Freckle pushed aside the curtain that separated the gloomy residence from the shop and dragged a heavy mailbag through. At the front step he stopped, lowered it gently to the ground and then struggled with it towards the siding.
‘I’ll take that bag if you like, Freckle,’ said Phoeba.
‘I can manage.’ But his brow creased with effort and he waited with them, a small boy with a big bag between two triangular girls, wide shoulders with bulging leg-of-mutton arms and tent skirts.
‘We could do with a shelter on this siding,’ said Lilith, holding her hat, like an island on her head.
‘Wear a bigger hat.’ Freckle rubbed his nose on his sleeve.
‘She’d fold under the weight of it,’ laughed Phoeba as the train rolled closer, like a burning house coming at them. It chuffed and thudded, the coaches rolling by in a cloud of smoke and steam. Passengers – workers, men in suits, mothers and children – peered out at the bay.

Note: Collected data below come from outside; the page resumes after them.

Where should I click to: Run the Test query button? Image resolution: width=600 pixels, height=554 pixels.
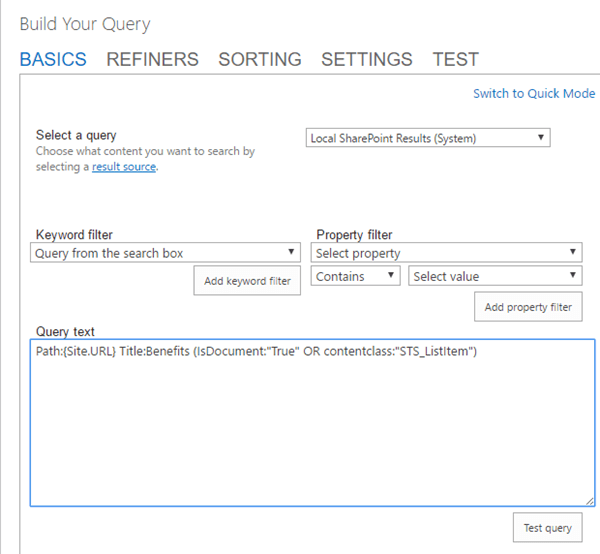548,528
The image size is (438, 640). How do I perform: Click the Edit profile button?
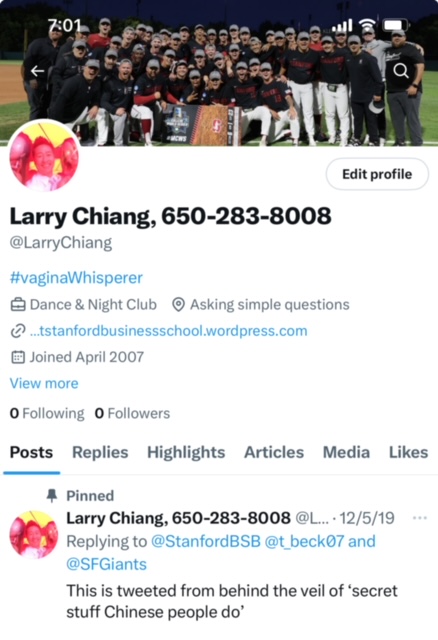click(x=377, y=174)
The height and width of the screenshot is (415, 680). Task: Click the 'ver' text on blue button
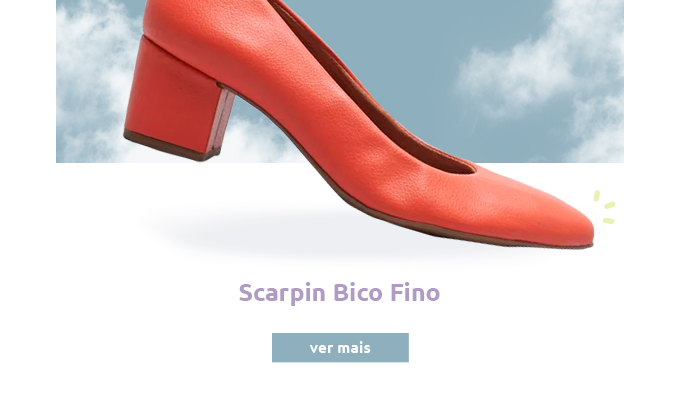318,348
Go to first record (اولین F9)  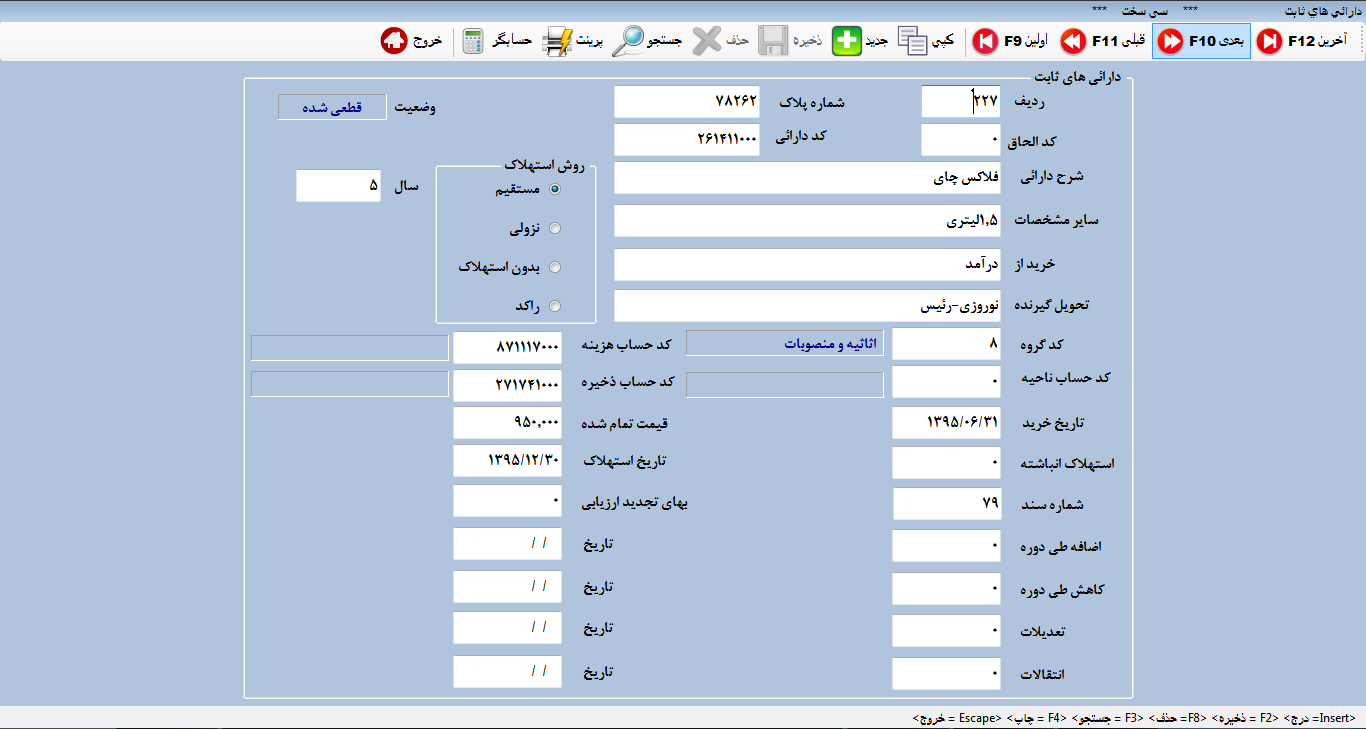point(985,42)
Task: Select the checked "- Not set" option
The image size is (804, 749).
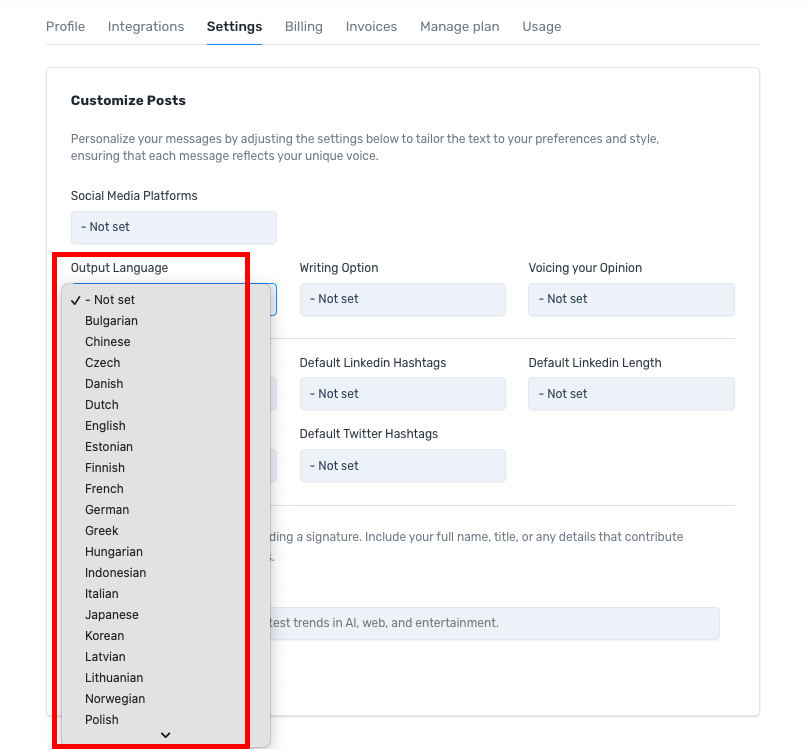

The mail van squealed to a stop in front of them and an old emaciated man with a crooked back leaned out and took the bag from Freckle, wincing as he swung its weight inside. Gleefully then, he raised the replacement mailbag and as Freckle reached for it he tossed it high into the air. It caught in the frame of the windmill above the stockyard and stayed there, draped over the crossbeam like a decaying possum. Then he slammed his door while Freckle pounded with his fist and yelled, ‘You just wait, you dried up old cowpat.’
‘Really!’ huffed Lilith.
‘He started it,’ said Freckle. ‘Chucking mailbags into the scrub and knocking me for a six with newspapers.’
&nbs
p; A door in the middle of the nearest passenger carriage flew open, a carpetbag landed on the siding and out popped Aunt Margaret. Reed thin, she had facial hair on her upper lip and chin, which was why Robert had named his goat Maggie. As usual, Aunt Margaret was covered carefully by gloves and the dustcoat that her mother had purchased in 1824: she used this outfit to hide her paint-spotted clothes and hands.
‘Yoo-hoo,’ she said as if they mightn’t have noticed her. A passenger handed her a newspaper-wrapped painting through the window.
‘Good of you to dress up for me, Lilith,’ she said, and gave her a paint box to carry.
‘So good to see you,’ said Phoeba and kissed her aunt’s thin cheek. ‘How are you feeling?’
‘General malaise,’ she said happily. ‘But I’m better now.’
In the sulky, the passengers plunged one hand deep into their hats’ decorations and with their other held fast to the armrests. Phoeba clicked her tongue, Rocket sprang from a standing start and they shot towards home.
A mile down the railway track the thin, bent mailman stood in front of his wall of boxes, feet apart, rolling with the rocking carriage. He up-ended the Bay View Siding mailbag over his sorting desk and a great chunk of wood fell out. It was a huntsman’s nest that Freckle had found, and a hundred brown furry spiders trickled all over the desk and floor like spilled beads.
Maude’s tea and scones drew the women to the kitchen table, where Aunt Margaret presented Phoeba with a package. ‘Happy birthday for last week.’
‘I remember the day you were born, Phoeba, as if it was yesterday,’ her aunt went on ignoring Lilith. Phoeba unwrapped the parcel, untying the string and unfolding the paper.
‘Did you sell a painting?’ asked Maude, wondering where she got the money.
‘I have been saving,’ said Aunt Margaret.
‘I’ll be nineteen in June,’ said Lilith, hopefully.
‘It’s perfect,’ said Phoeba, holding the new blouse against her cheek. It was white lawn with a bishop’s collar and a pretty muslin insert down the front that matched the cuffs on its full-length sleeves. It smelled like the hosiery and lace department of a city shop. ‘I’ll wear it to the harvest dance,’ said Phoeba – it was too fancy for the ploughing match. She folded it very neatly and carefully rewrapped it.